Rhodium(i) complexes bearing N-heterocyclic carbene (NHC) ligands have been widely used in catalytic chemistry, but there are very few reports of biological properties of these types of complexes. A series of benzimidazolium salts and their [RhCl(NHC)(COD)] complexes were synthesized. The obtained complexes were synthesized and characterized by elemental analysis, FT-IR, H-1 and C-13 NMR. All compounds were screened for in vitro cytotoxic activities against a panel of human cancer cells (HT-29 colon, Ishikawa endometrial, and U-87 glioblastoma) using the MTT assay for 48 h of incubation time. Mouse fibroblast cells (L-929) were used as healthy cells. Complexes had exhibited significantly higher cytotoxic activity towards cancer cells than their ligands and complex 2b showed the most selective cytotoxic activity against HT-29 cancer cells (SI;7.05) and Ishikawa cancer cells (SI; more than 9.8).
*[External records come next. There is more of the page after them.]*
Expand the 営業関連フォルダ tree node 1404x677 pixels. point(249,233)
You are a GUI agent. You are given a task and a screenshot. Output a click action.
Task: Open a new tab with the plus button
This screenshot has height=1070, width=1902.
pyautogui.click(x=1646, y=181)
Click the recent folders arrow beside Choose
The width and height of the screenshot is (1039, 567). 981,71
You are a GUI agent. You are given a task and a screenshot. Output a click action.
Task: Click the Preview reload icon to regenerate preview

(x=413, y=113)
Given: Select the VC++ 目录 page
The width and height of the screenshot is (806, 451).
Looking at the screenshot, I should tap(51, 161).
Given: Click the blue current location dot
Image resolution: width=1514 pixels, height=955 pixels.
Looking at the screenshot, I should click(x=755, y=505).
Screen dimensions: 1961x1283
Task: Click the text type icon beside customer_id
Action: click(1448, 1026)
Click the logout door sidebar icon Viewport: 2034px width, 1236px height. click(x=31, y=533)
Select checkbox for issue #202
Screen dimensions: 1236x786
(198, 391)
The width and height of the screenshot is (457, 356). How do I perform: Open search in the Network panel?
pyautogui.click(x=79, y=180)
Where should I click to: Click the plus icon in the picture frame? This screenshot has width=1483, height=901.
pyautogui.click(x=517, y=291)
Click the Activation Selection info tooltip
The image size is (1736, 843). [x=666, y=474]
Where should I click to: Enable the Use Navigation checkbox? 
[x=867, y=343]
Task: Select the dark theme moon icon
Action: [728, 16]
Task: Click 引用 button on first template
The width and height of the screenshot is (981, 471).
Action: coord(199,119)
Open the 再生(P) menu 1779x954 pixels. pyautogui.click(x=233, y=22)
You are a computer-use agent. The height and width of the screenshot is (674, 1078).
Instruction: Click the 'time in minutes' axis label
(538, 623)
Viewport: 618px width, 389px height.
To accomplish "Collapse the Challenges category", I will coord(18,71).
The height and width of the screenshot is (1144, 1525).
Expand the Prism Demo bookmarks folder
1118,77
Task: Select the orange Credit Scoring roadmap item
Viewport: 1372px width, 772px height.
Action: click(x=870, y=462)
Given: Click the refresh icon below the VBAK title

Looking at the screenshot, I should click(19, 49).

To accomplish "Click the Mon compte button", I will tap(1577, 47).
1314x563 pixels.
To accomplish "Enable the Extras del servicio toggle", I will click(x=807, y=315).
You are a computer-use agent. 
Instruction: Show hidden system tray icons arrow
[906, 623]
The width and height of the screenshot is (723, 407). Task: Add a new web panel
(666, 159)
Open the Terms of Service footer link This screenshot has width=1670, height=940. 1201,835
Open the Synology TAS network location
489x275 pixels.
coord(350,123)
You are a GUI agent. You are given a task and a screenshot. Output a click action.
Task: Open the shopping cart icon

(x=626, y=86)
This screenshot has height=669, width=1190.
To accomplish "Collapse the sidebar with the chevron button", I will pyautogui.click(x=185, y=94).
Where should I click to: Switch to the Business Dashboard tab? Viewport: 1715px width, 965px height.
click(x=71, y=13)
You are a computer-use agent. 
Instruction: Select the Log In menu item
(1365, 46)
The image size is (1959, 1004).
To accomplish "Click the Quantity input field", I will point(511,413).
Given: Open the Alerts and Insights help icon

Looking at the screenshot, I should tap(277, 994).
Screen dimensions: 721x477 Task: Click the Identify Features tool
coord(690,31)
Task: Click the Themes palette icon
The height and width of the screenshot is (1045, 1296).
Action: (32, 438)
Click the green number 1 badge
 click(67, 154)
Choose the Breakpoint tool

The complexes showed strong in vitro cytotoxic activity against cancer cells, with IC50 values of lower than 10 mu M (except 2a against HT-29 (12.8 mu M) and 2b against U-87 (11.1 mu M)). All complexes (2a-d) showed the highest in vitro cytotoxic activity against Ishikawa endometrial cancer cells with IC50 values of 2.93 +/- 0.06, <1, 2.60 +/- 0.05, and 2.85 +/- 0.06 mu M, respectively. Complexes were found to be highly cytotoxic against HT-29, Ishikawa, and U-87 cancer cells compared to the anticancer agents, cisplatin and 5-FU.

Automated summary

A series of rhodium(i) complexes with N-heterocyclic carbene ligands showed high in vitro cytotoxic activity against human cancer cells, with complex 2b exhibiting the most selective cytotoxic activity. These complexes demonstrated greater cytotoxicity against cancer cells compared to established anticancer agents cisplatin and 5-fluorouracil.